What Johnston underlines in Long Divisions in a quietly dry and understated manner is the sheer triviality of much of what Ali’s ability allows her to listen in to. It’s an intriguingly different take on an admittedly well-mined core concept. Being kept awake at night by foxes discussing where the best bins in London are, for example, or making small talk with one of the local cats who has not even the vaguest grasp of many of the concepts that make up the conversational currency of the human world. There’s a more serious flip side, however, with the tragic consequences of Ali’s childhood naivety in regards to her unique linguistic skills continuing to cast a long shadow over both the present and her relationship with her family.
The worldweary and resignedly maudlin approach to the idea of having a “superpower” (of sorts) in Long Divisions is not without appeal and there is certainly an intriguing narrative reversal at the heart of the book that bears closer exploration. It’s less easy at this point, though, to see exactly where the narrative is taking us in the longer-term. We have a basic premise but no clear direction, and as a result this opening issue does feel a little aimless and meandering at times. There’s not, as yet, enough of a hook to catch the reader and reel them into the events on the page. With a second instalment imminent, however, the author’s vision for the comic going forward will hopefully become a little more established.
Johnston’s visuals do have a naïve quality to them and I imagine this relative lack of sophistication will not be to every reader’s tastes. Boosters of DIY culture and traditional democratic small press values – that’s me for the record but if you’ve been reading ‘Small Pressganged’ for any length of time I probably don’t need to underline the self-referentiality – will of course point to the importance on this front of just getting out there, making comics, and engaging an audience. Indeed, the exercise of creation for its own sake is similarly reflected in Johnston’s previous self-published comic Never Trust a Spaniel which was produced as part of the #30dayscomics challenge.

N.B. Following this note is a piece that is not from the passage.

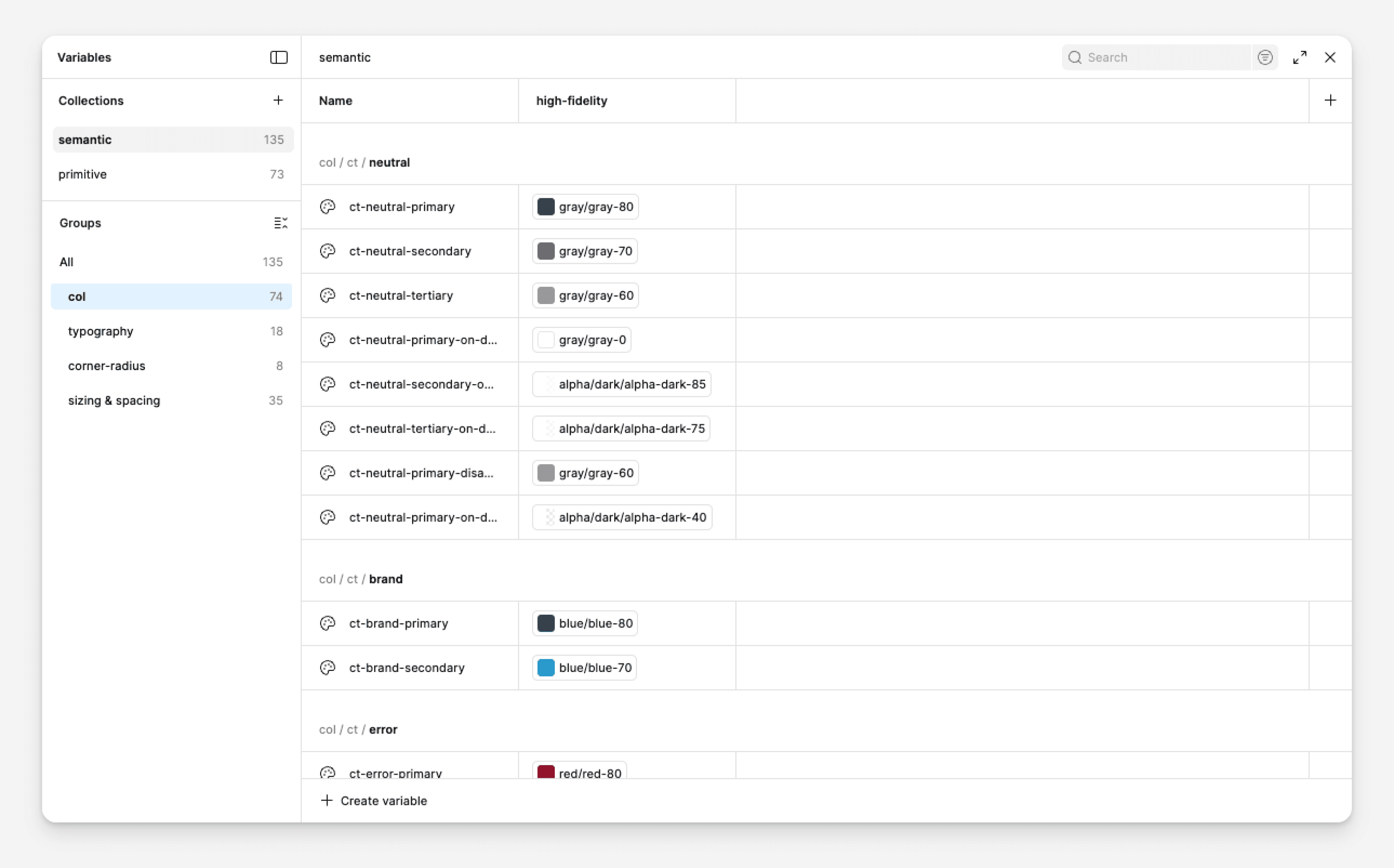Click color palette icon for ct-brand-primary
Screen dimensions: 1394x868
click(327, 623)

Acting very much as a thematic precursor to Long Divisions – even down to being the testing ground for some of the sequences seen in the later work – Never Trust a Spaniel plays with the idea of being able to talk to animals from a different angle, giving us (at least initially) a far more humorous take on the idea. A former celebrity “Dog Whisperer” moves to the remote countryside after his career is rocked by scandal and befriends a canine refugee with a distinctly dark secret in his recent past. Again, the art is clearly less refined but there are some clever gags in the first half dozen pages and it’s an interesting read as a complementary piece to Long Divisions, allowing the audience insight into Johnston’s creative process and the evolution of the story ideas he carried from one project to another.